In April the US stock market continued its rebound from the severe downdraft it had suffered in the last part of 2018. Many analysts had expected corporate earnings to contract relative to previous periods, but as earnings reports came in, they showed that those lowered expectations were too pessimistic. Economic data were generally favorable as well. Market participants also expressed optimism for a trade agreement with China. Savvier observers wonder how such a deal, which would govern our bilateral trade with China through direct arm-wrestling with a powerful rival, would be an improvement over the existing multi-lateral system which the US designed and has been leading for nearly three-quarters of a century. Nevertheless, even these observers generally agree that a trade agreement would be preferable to a ruinous trade war. Overall, the S&P 500 index returned +4.05% for the month. Returns were good across market capitalization ranges. The Mid-cap 400 index returned +4.02%, and the Small-cap 600 returned +3.87%. [Index returns: Standard and Poors]

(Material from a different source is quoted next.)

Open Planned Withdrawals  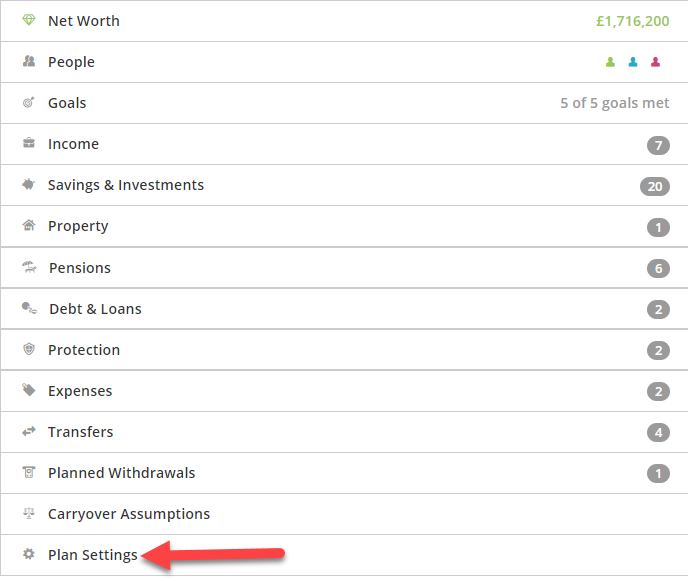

Global equity markets also performed well. One potential problem, the possibility of a disorderly exit by the UK from the European Union, is at least on hold for a time. The MSCI EAFE international equity index returned +3.38% for the month. The US dollar generally strengthened. It ended April at 111.40 yen, up from 110.68 at the end of March. It also strengthened to $1.1201 to the euro, from $1.1228 a month earlier. The dollar ended the month at $1.3030 to the pound Sterling, nearly unchanged from its months-earlier level of $1.3032. Because of the strength of the dollar, EAFE returned only +2.81% in US dollars. [Index returns: MSCI; Currency rates: Federal Reserve H.10 release]

The Federal Reserve made clear that, in spite of the urging of various White House officials, it has no inclination to add further monetary stimulus to an economy that does not, in its view, need it. The yield curve steepened in response, with short-term interest rates holding steady while longer-term rates rose. The yield on the two-year US Treasury ended April at 2.27%, unchanged from the end of March. The ten-year yield rose, however, ending the month at 2.51%, up from 2.41% a month earlier. The corresponding fall in bond prices, on average, just offset the income from investment-grade bonds, and the Bloomberg Barclays US Aggregate Bond index returned just +0.03% for the month.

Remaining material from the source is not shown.